What piqued my interest about this case was not that a class was certified but rather the potential impact of the underlying claims in the case, which challenge individual state restrictions on the right to practice law.  The named plaintiff is reportedly a recent law graduate from Oklahoma who argues that Wisconsin’s rule allowing in-state law graduates to be admitted without taking the bar examination is unconstitutional.  The particular constitutional grounds are not discussed in the article, but presumably among the arguments raised is that discrimination among bar applicants based on whether an applicant’s law school is in-state or out of state, violates the privileges and immunities clause and the dormant commerce clause.  These arguments have been used to attack states’ restrictions on admission to practice law with varying success. (See this Eleventh Circuit Court of Appeals’ decision and the cases cited within as examples).

The development of the law regarding bar admission restrictions is of special interest to those of us who practice in the areas of class actions and other complex civil litigation, where multi-jurisdictional practice is becoming the norm.  While a litigator can often without much trouble appear in specific cases in other states under the rules permitting pro hac vice admission, some states’ rules have become increasingly protectionist in preventing out-of-state lawyers from appearing even for this limited purpose.  For example, my home state of Montana limits any given lawyer or firm to 2 appearances after 1998, without any end date, absent a showing of good cause.  Admissions for good cause are “not to be routinely granted” and would include, by way of example, instances where the applicant “possesses experience or expertise not commonly available in the membership of the State Bar of Montana or where the attorney or firm is acting as counsel in a multi-state class action [but evidently not a state-wide class action].”    Montana Pro Hac Vice Rule.  
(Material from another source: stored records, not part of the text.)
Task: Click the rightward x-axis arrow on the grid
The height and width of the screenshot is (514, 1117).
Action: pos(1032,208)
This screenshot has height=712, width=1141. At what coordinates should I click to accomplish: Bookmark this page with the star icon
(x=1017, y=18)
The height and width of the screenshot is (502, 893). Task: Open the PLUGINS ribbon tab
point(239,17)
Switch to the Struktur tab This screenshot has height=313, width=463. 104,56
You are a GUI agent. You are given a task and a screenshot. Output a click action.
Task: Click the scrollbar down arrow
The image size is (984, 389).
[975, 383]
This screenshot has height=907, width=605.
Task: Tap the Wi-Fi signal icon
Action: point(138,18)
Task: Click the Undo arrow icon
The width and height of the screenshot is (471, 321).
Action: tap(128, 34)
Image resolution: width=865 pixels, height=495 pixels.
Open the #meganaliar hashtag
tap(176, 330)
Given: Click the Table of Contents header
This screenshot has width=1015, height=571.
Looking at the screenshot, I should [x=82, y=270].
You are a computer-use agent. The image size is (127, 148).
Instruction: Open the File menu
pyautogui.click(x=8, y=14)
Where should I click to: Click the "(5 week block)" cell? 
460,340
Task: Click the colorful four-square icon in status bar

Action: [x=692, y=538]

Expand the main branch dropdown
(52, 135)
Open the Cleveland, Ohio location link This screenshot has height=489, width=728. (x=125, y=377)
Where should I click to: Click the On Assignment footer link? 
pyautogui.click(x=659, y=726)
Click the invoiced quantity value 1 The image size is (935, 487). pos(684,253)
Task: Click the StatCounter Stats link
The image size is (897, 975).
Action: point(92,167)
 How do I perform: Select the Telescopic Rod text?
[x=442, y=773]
The ABA has proposed various model rules relating to admission by motion or reciprocity, pro hac vice admission, and other aspects of multi-jurisdictional practice, which are intended to strike a balance between the realities of multi-jurisdictional practice and the need for individual states to be able to regulate the conduct of out-of-state lawyers’ conduct.  See the ABA Commission on Multijurisdictional Practice webpage here.  The webpage has a chart outlining which states have adopted which model rules (Note, you may need to be an ABA member to access these links).

By the way, those of us who are already licensed elsewhere won’t be able to just wait for the outcome of the Wisconsin case to apply for admission there.  According to the AP article, the class is limited to those out-of-state law graduates who apply for admission within 30 days of graduating from law school.